Non c’è dubbio che è un momento fondamentale per comprendere il ruolo del movimento climatico nella società e nel futuro, a partire dal global strike dal 23 settembre. Solo due giorni prima delle elezioni nazionali che hanno confermato l’ascesa della coalizione di destra, che nella figura di Giorgia Meloni, promette in sede internazionale il rispetto dei parametri internazionali sul clima e poi, come i suoi predecessori, punta all’estrazione del gas nostrano e a missioni “strategiche” nazionali alla ricerca di idrocarburi in qualche altro paese autocratico. Per l’ennesima volta i grandi partiti hanno impostato la campagna elettorale riempiendosi la bocca di slogan e promesse – dimenticandosi che, al momento di decidere, hanno sempre remato contro una vera transizione ecologica, per allontanarla, spuntarla e renderla occasione di nuovi profitti per aziende ‘green’. Appare chiaro oggi, considerando l’evoluzione delle emissioni globali, che pensare di incentivare con soldi pubblici gli investimenti privati nella speranza che questi, naturalmente, portino alla risoluzione della crisi climatica è ottuso e miope – così come è miope credere che finanziarizzare l’inquinamento, con i carbon credits, possa smuovere virtuosamente il mercato. Questa ricetta, iniziata dal Protocollo di Kyoto del 1997, ha avuto più di vent’anni per essere sperimentata, ma ci troviamo con un tasso di crescita delle emissioni globali ancor più sostenuto che in passato. Serve cambiare direzione, serve un programma climatico coraggioso e lungimirante, che venga supportato e condiviso da lavoratrici e lavoratori, tanto nel Nord quanto nel Sud del mondo.

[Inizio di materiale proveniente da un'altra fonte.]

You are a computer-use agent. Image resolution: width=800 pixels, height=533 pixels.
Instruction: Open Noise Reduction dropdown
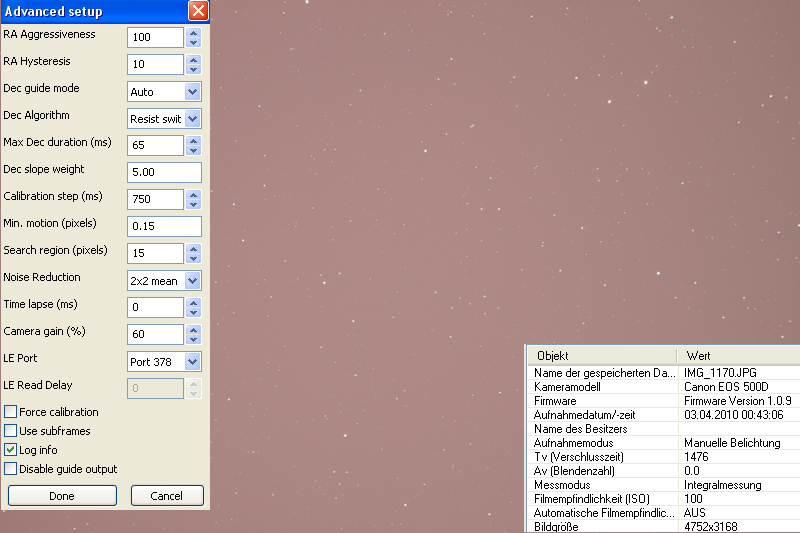pyautogui.click(x=193, y=281)
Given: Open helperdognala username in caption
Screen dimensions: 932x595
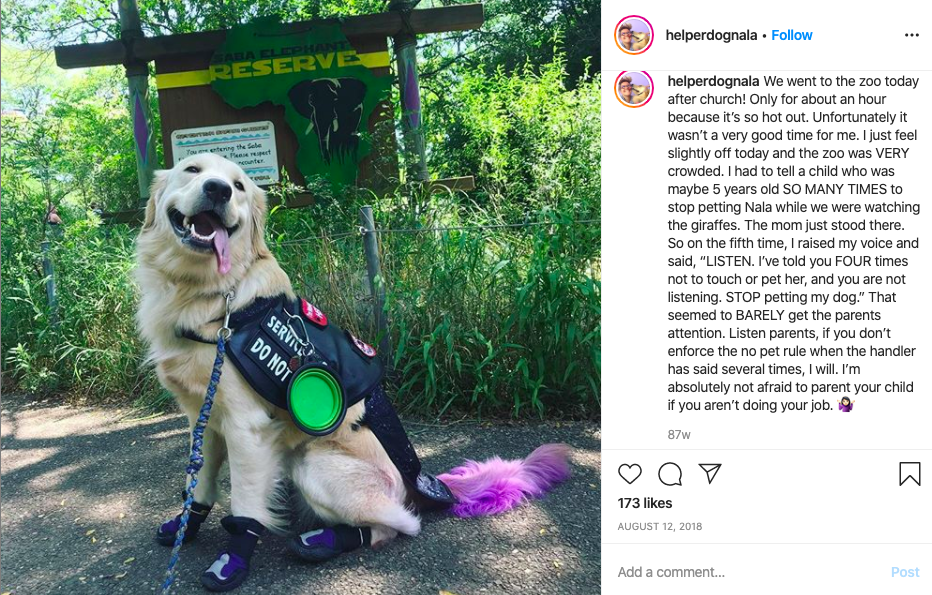Looking at the screenshot, I should [x=713, y=81].
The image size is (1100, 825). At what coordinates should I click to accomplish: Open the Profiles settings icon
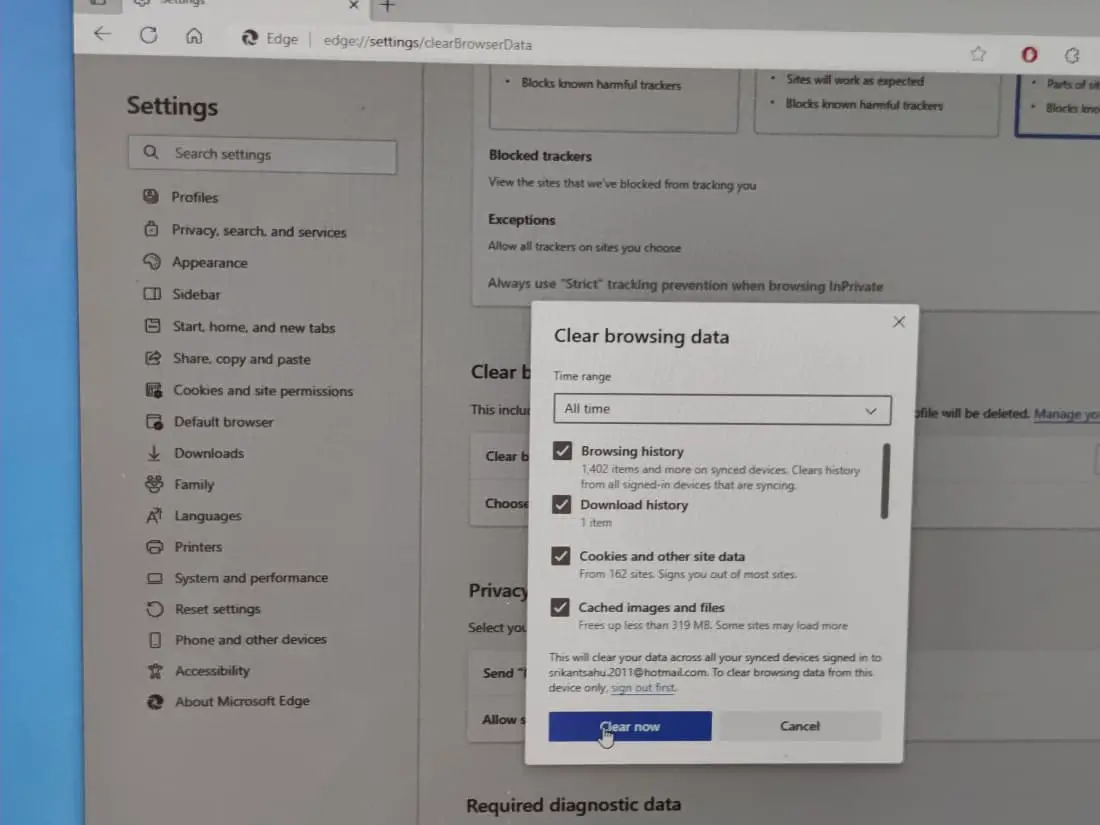point(153,197)
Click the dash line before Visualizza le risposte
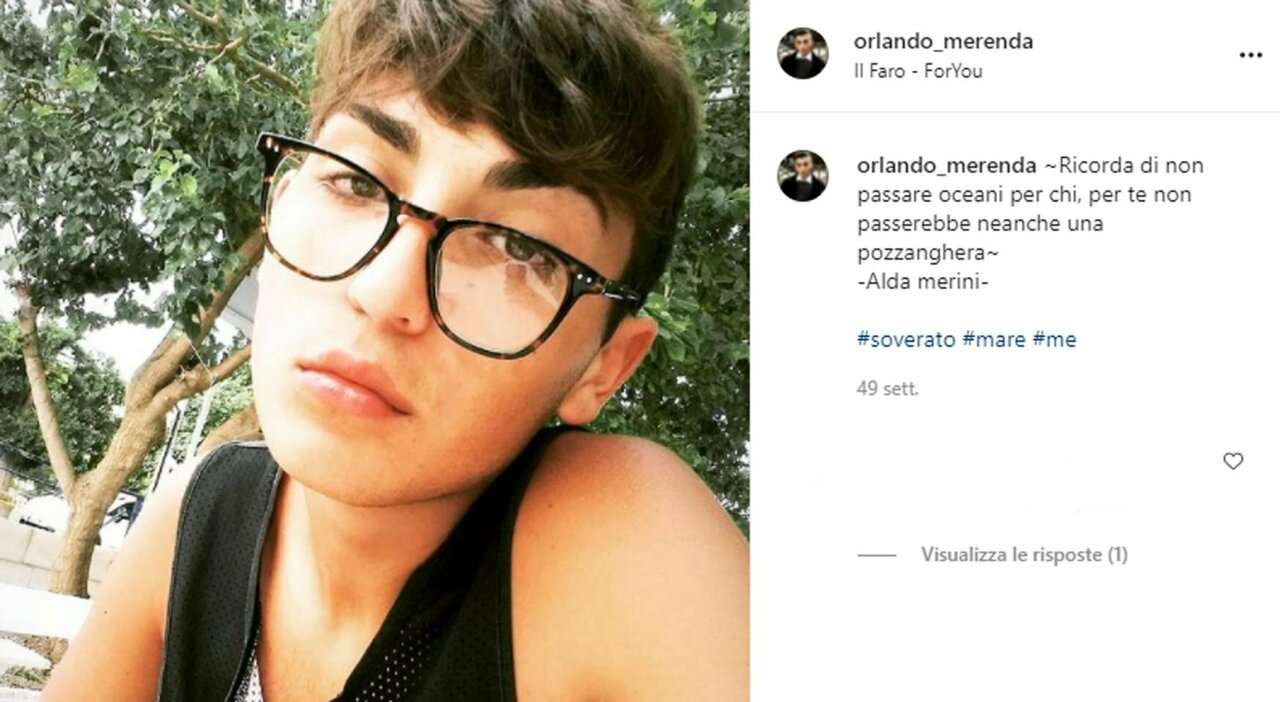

Il movimento Fridays for Future, a questo proposito, ha scritto una ricca agenda climatica diretta ai partiti, che tocca molti dei punti che ho discusso precedentemente; purtroppo, molti di questi punti sono stati già disattesi nei programmi dei maggiori partiti, e lo saranno ancor più nelle azioni.

A partire da questa consapevolezza, c’è stato probabilmente un cambio di passo del movimento climatico: da movimento di opinione a collettività pronta a organizzare una controffensiva che obblighi, con nuovi rapporti di forza, chi si è arricchito con la devastazione ambientale a mollare il timone e a pagare il costo della transizione ecologica.
Un grande spinta propulsiva in questo cambio di paradigma è la reazione al voto del Parlamento Europeo (luglio 2022) che ha incluso nella tassonomia europea delle fonti verdi il gas e il nucleare. Inizialmente le istituzioni europee godevano di fiducia da parte dei giovani attivisti, ma dopo un tradimento epocale, in seguito a manifestazioni gigantesche, rimane la delusione, da una parte; ma anche una nuova forza, dall’altra. La forza della consapevolezza che un cambio di direzione può partire solo dalle proprie lotte, idee e mobilitazioni. Il movimento ha capito che esistono più versioni di transizione ecologica, ma ne esiste solo una che abbia la speranza di funzionare. Esiste da una parte la transizione regressiva dei ricchi e dei potenti, che vuole cambiare tutto per non cambiare niente. Esiste poi, dall’altra parte, una transizione democratica, socialista, che fa appello alla maggioranza delle persone, non solo per salvare questo mondo, ma anche per cambiarlo radicalmente, insieme alle condizioni di vita di chi lo abita.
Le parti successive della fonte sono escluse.